The meeting in Dar es Salaam was followed by the Preparatory Meeting for the Third Conference by the NAM Permanent Committee was held in New Delhi, India between 7 and 9 June 1970. Delegates of 16 member states of the NAM Permanent Committee at the time were Algeria, Burundi, Ceylon, Ethiopia, Guyana, India, Indonesia, Iraq, Yugoslavia, Malaysia, Morocco, Senegal, Sudan, Tanzania, United Arab Republic and Zambia. The Committee confirmed Zambia as the host the conference and invited member states with delegations in Lusaka to provide the support needed in the preparation of the event.
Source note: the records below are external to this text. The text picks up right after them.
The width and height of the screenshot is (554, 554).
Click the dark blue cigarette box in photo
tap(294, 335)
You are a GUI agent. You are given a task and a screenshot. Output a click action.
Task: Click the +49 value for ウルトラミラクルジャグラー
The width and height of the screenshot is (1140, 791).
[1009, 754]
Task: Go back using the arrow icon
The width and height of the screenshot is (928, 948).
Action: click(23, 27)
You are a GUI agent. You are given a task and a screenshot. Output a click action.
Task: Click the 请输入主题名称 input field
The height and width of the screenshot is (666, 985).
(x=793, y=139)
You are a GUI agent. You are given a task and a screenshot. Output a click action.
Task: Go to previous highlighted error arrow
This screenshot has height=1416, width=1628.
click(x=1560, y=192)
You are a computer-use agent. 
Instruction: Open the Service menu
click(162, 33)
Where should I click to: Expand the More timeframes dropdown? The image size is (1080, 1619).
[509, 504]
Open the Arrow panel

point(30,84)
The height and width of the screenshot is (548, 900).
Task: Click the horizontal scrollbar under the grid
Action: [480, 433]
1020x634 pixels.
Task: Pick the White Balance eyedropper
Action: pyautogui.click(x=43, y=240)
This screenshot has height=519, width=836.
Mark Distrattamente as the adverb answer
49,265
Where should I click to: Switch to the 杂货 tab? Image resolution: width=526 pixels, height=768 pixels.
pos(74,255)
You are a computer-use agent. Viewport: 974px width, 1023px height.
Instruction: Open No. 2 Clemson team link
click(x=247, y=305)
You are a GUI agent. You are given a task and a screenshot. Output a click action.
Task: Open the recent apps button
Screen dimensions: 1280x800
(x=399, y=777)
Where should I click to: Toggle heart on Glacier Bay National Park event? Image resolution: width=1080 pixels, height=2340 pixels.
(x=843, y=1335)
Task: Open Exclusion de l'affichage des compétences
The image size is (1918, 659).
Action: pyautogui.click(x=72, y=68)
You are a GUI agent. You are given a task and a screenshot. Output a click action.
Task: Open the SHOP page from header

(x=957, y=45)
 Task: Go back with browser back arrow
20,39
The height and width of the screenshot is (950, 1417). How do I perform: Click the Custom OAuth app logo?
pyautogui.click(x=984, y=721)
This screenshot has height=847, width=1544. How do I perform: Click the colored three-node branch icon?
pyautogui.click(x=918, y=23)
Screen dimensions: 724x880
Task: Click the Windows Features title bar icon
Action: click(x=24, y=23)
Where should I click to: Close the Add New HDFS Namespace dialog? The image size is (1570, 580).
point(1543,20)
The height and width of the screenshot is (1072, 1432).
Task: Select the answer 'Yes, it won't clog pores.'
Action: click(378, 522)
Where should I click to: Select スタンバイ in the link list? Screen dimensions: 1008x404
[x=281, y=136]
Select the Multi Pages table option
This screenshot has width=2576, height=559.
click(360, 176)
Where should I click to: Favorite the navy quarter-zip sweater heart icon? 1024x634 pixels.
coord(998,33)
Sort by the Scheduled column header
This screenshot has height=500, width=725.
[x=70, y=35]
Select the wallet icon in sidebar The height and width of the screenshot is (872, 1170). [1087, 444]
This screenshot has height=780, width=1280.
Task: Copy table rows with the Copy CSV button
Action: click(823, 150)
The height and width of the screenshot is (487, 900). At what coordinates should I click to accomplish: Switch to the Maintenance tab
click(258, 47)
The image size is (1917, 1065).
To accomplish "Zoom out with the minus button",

Socialist Federal Republic of Yugoslavia (host of the first conference) provided significant support to Zambia in organization of the conference. Four months before the event, President of Zambia (reluctant to invite companies from Western Bloc) invited Belgrade based construction company Energoprojekt holding, asking them to build 4,000-seat convention hall as fast as possible. The project was designed and built simultaneously and 115 days after the works started and two weeks ahead of the deadline, the new convention hall was ready for the event.

==Participants==
The following states participated at the Conference in Lusaka:

===Member states===

- Afghanistan
- Algeria
- Botswana
- Burundi
- Cameroon
- Central African Republic
- Ceylon
- Chad
- PR Congo
- DR Congo
- Cuba
- Cyprus
- Equatorial Guinea
- Ethiopia
- Gabon
- Gambia
- Ghana
- Guinea
- Guyana
- India
- Indonesia
- Iraq
- Jamaica
- Jordan
- Kenya
- Kuwait
- Laos
- Lebanon
- Lesotho
- Liberia
- Libya
- Malaysia
- Mali
- Mauritania
- Morocco
- Nepal
- Nigeria
- Rwanda
- Senegal
- Sierra Leone
- Singapore
- Somalia
- Sudan
- Swaziland
- Syria
- Tanzania
- Togo
- Trinidad and Tobago
- Tunisia
- Uganda
- Egypt
- North Yemen
- South Yemen
- Yugoslavia
- Zambia

===Observers===

- Austria
- Barbados
- Bolivia
- Brazil
- Chile
- Finland
- Peru
- Uruguay
- Venezuela
- Afro-Asian People's Solidarity Organisation
- Organisation of African Unity
- Provisional Revolutionary Government of the Republic of South Vietnam

===Guests===
- People's Movement for the Liberation of Angola
- South West Africa People's Organisation
- Zimbabwe African National Union
- Zimbabwe African People's Union
- Mozambique Liberation Front
- African National Congress of South Africa
- National Movement for the Liberation of the Comoros Islands
- Front de Libération de la Côte des Somalis
- Palestine Liberation Organisation
- There were 2 rival Cambodian delegations, one representing the Government of General Lon Nol, and the other representing the deposed Prince Norodom Sihanouk.

==Heritage==
===3rd Conference Monument in Lusaka===

The commemorative monument to the 3rd Summit in Lusaka was erected along the Independence Avenue in Lusaka, where it has remained ever since its construction. Drawing inspiration from a temporary installation that was built at Topčider Star in Senjak, Belgrade during the 1st Summit of the Non-Aligned Movement in 1961, this monument embodied the spirit of Non-Aligned cooperation and diplomacy.